I'll leave you to read what had to say, but I especially liked his closing passage:
"One place where replication occurs regularly is assignments in graduate classes. I routinely ask students to replicate papers as part of their coursework. Even if they don't find explicit errors (and most of the time they don't), it almost always raises good questions about the research (why this choice, this model, what if you relax this assumption, there's a better way to do this,here's the next question to ask, etc., etc.). So replication does occur routinely in economics, and it is very valuable, but it is not a formal part of the profession the way it should be, and much of the replication is done by people (students) who generally assume that if they can't replicate something, it is probably their error. We have a lot of work to do on the replication front, and I want to encourage efforts like this."
At least one of my colleagues also assigns replication exercises in this way, and I really should do the same. Fortunately, more journals are either recommending or requiring that data-sets be made available as a condition of publication. The Journal of Applied Econometrics is one such journal, and we've recently been pushing in that direction with the Journal of International Trade & Economic Development.
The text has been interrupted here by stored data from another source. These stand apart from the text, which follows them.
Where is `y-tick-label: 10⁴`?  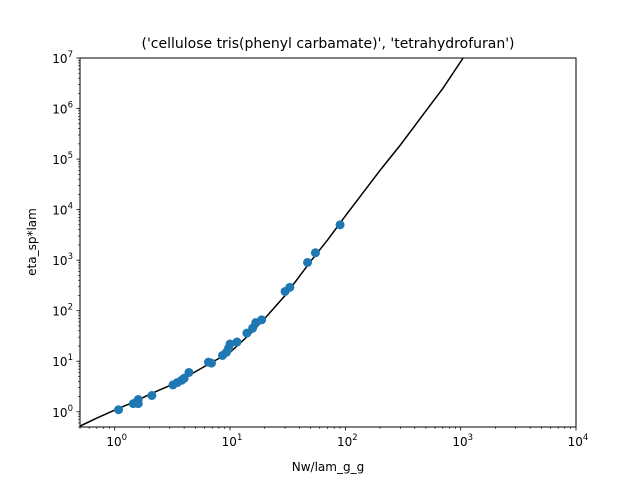
y-tick-label: 10⁴ is located at coordinates (62, 210).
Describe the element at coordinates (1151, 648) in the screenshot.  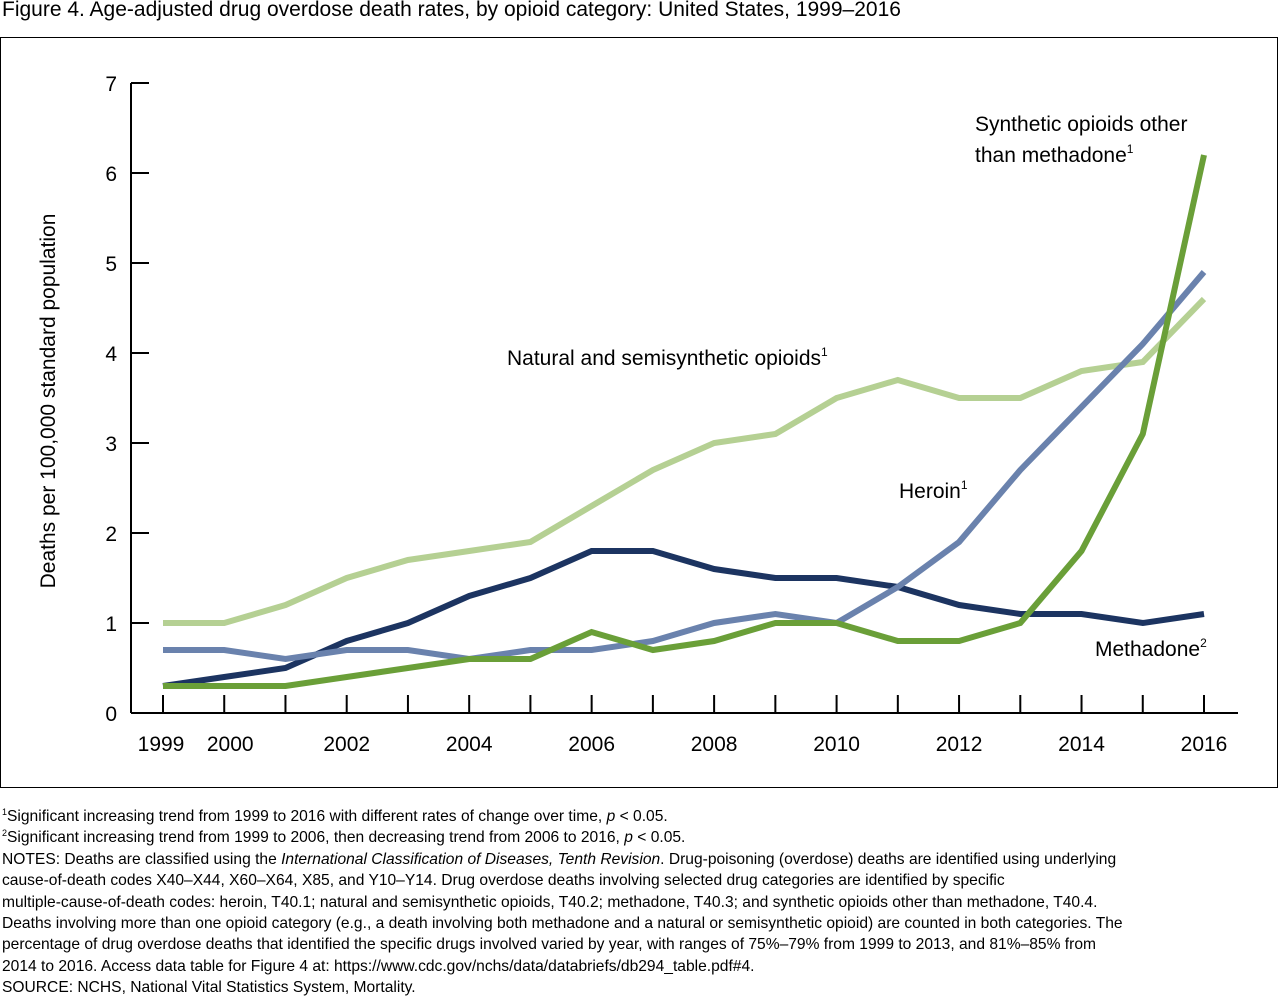
I see `series-label-methadone: Methadone2` at that location.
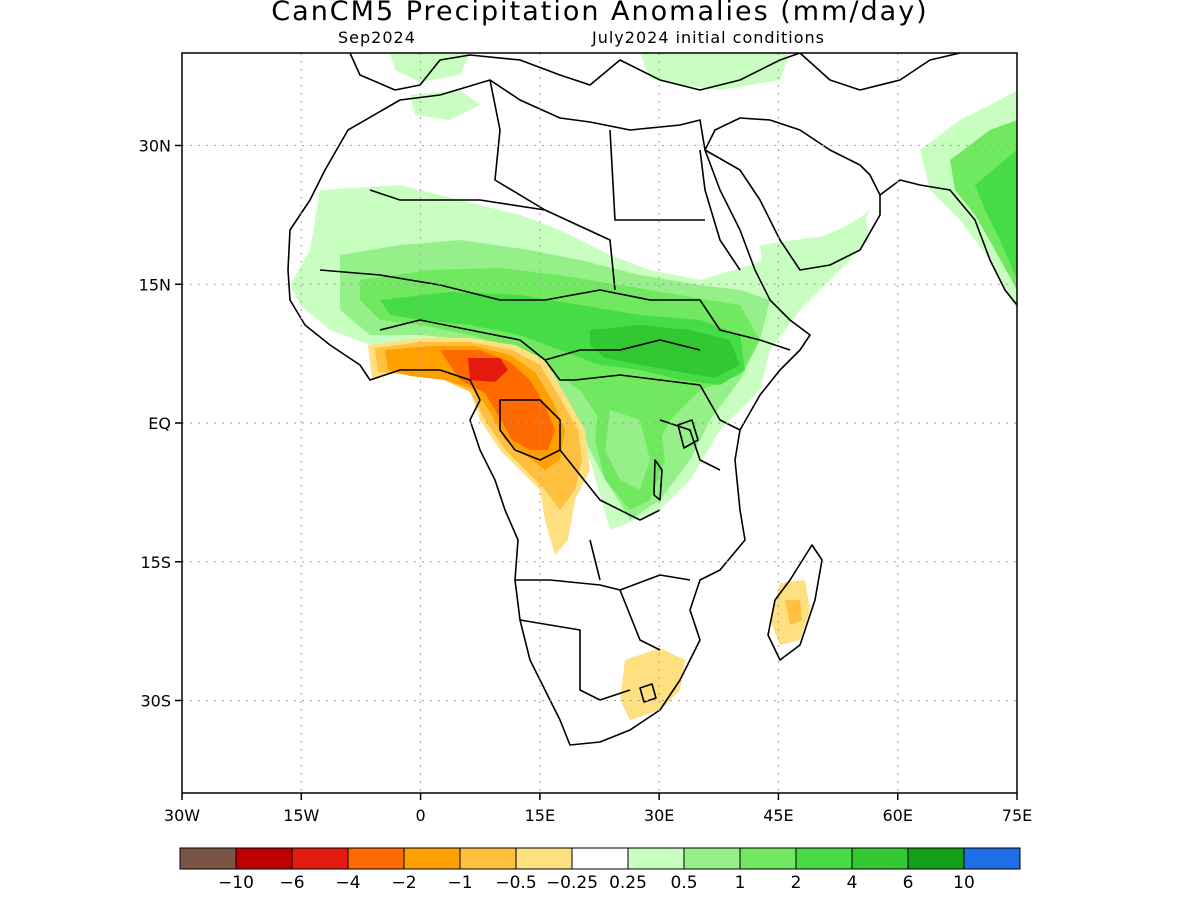 This screenshot has width=1200, height=900. What do you see at coordinates (715, 72) in the screenshot?
I see `anomaly-med-green` at bounding box center [715, 72].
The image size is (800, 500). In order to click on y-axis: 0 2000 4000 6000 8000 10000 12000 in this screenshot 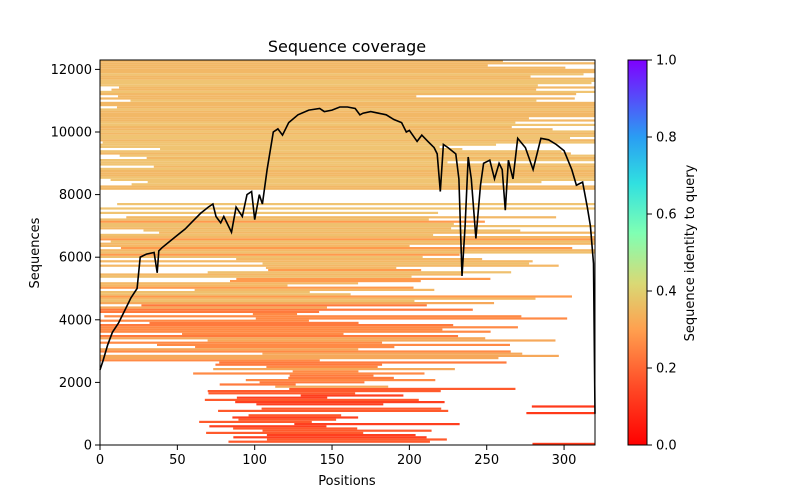, I will do `click(76, 258)`.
This should become part of our culture.


© 2013, David E. Giles

2 comments:

  1. Absolutely right! With R (and Sweave) the concept of REPRODUCIBLE RESEARCH is becoming very popular in statistics.

    ReplyDelete
  2. Data sets and syntax files should be provided with every submission and then should be made available to subscribers after publication.

    It's really quite embarrassing that the discipline has gone on so long without these requirements and practices.